EXERCISE INSTRUCTIONS:
Give the number of lines in the material below that contain the word "label". No other content is needed.

== EXERCISE MATERIAL

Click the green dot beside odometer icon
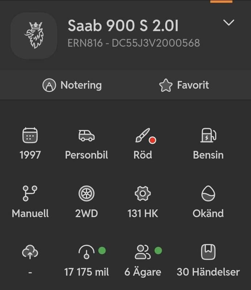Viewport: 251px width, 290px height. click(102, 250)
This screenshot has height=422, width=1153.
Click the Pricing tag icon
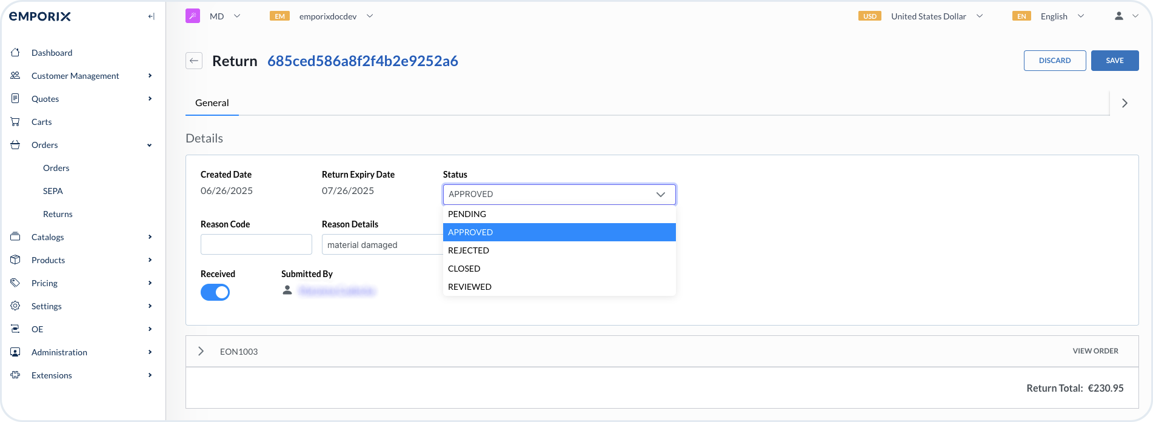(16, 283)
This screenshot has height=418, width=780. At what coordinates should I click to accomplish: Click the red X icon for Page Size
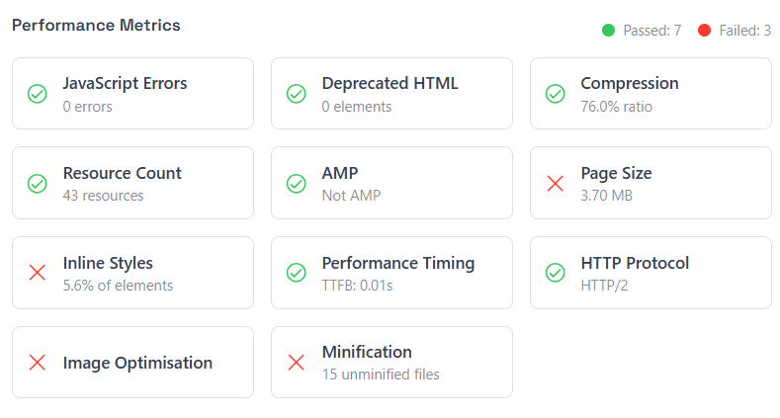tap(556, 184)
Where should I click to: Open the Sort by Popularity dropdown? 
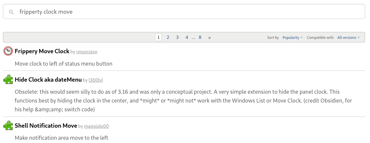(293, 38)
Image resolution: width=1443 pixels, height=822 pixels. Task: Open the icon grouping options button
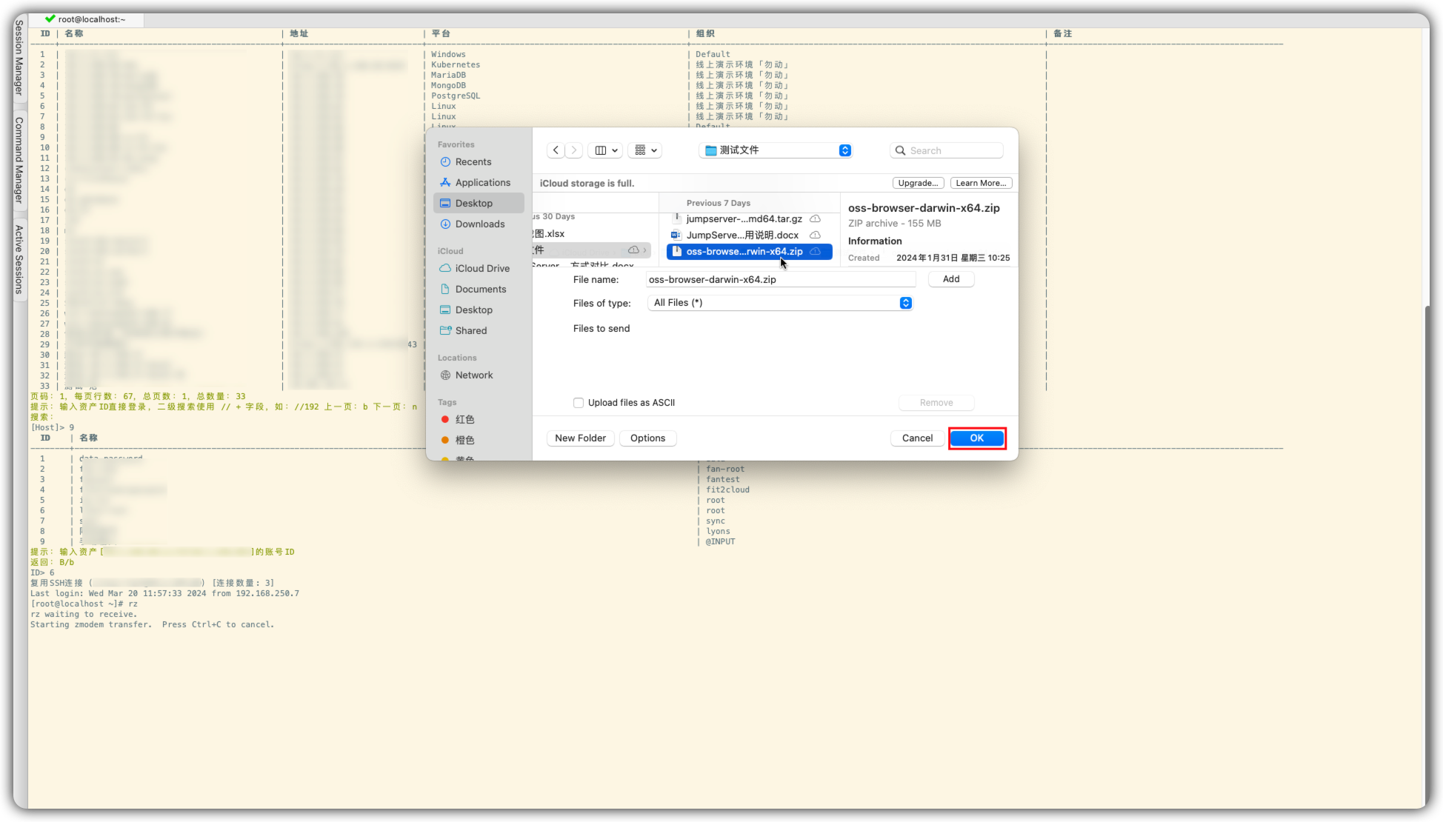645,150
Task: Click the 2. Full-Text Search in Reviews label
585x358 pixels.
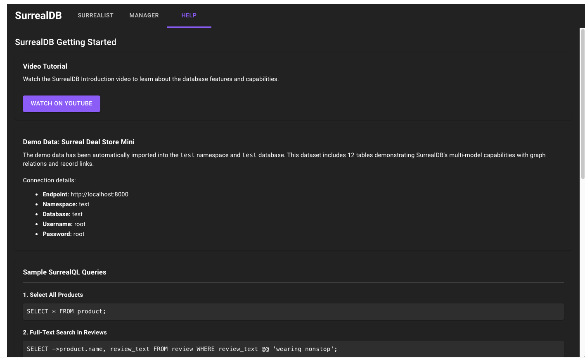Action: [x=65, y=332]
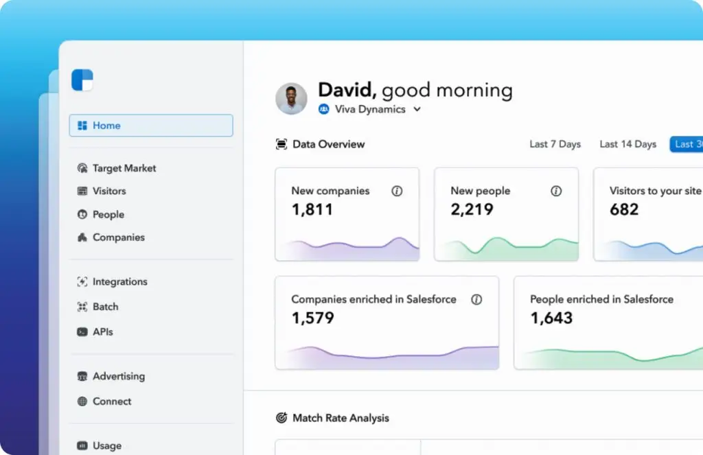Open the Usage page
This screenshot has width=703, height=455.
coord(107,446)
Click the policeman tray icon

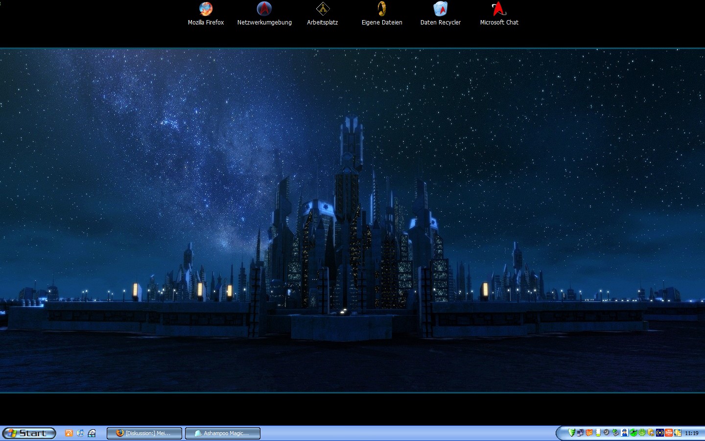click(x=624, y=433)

====
== EXERCISE MATERIAL

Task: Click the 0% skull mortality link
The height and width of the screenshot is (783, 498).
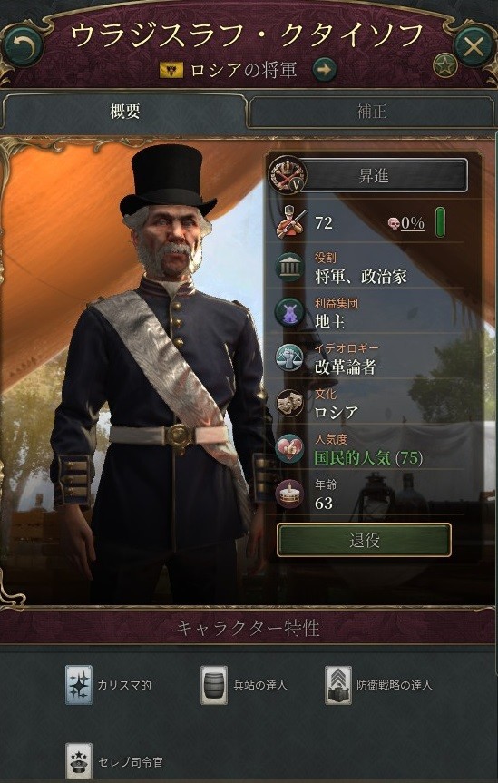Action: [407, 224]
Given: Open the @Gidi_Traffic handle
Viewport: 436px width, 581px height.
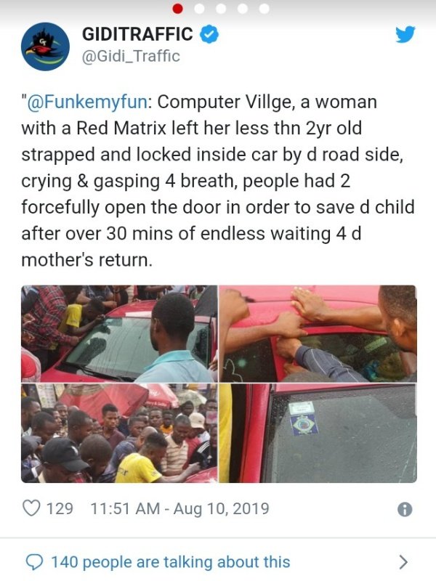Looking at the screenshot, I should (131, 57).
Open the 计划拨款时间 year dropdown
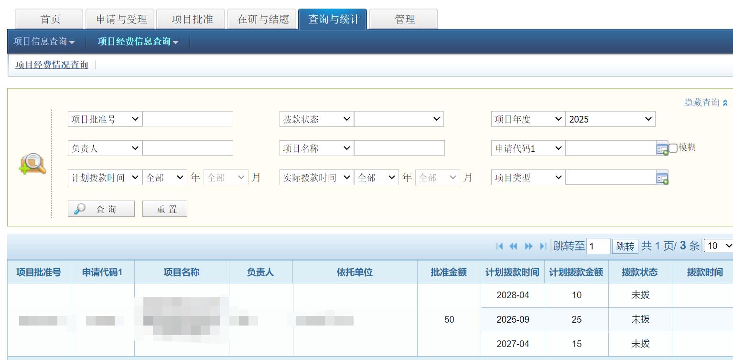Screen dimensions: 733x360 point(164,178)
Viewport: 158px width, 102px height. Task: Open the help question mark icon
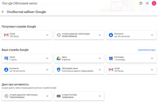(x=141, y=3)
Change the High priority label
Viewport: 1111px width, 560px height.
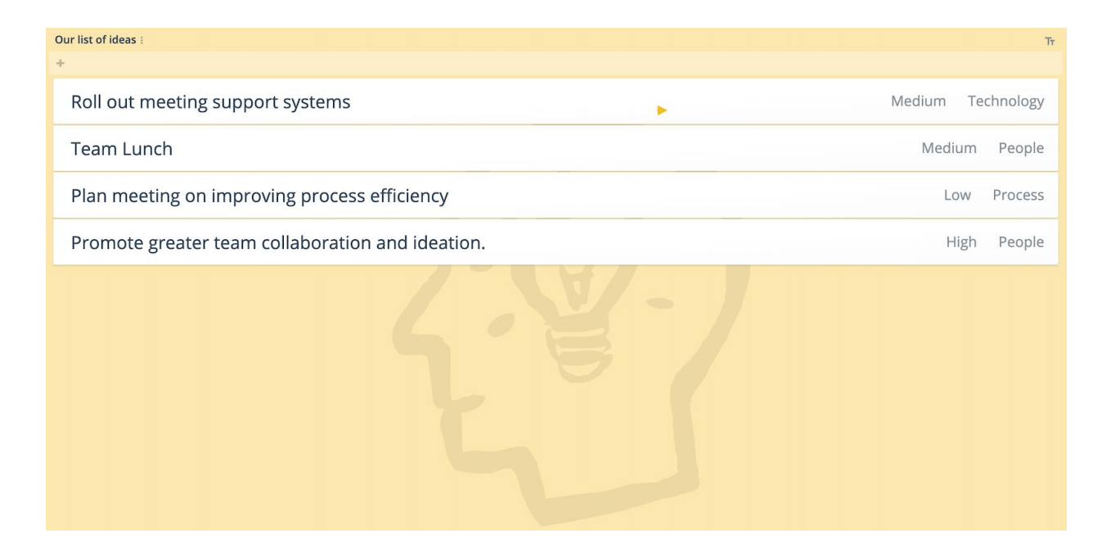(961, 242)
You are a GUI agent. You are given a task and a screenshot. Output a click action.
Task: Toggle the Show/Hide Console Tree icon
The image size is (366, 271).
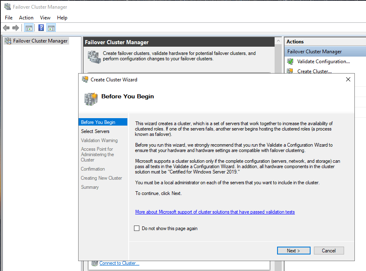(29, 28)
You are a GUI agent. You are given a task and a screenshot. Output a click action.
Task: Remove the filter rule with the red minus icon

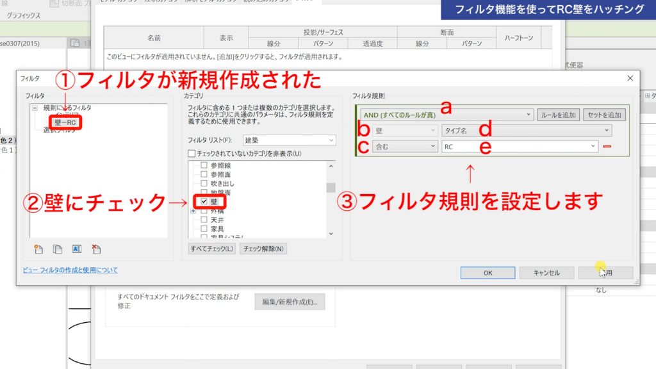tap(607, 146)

====
== EXERCISE MATERIAL

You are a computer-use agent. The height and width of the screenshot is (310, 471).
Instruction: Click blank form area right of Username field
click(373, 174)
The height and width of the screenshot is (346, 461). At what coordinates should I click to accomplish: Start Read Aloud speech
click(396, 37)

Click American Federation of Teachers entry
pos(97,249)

====

TASK OUTPUT:
2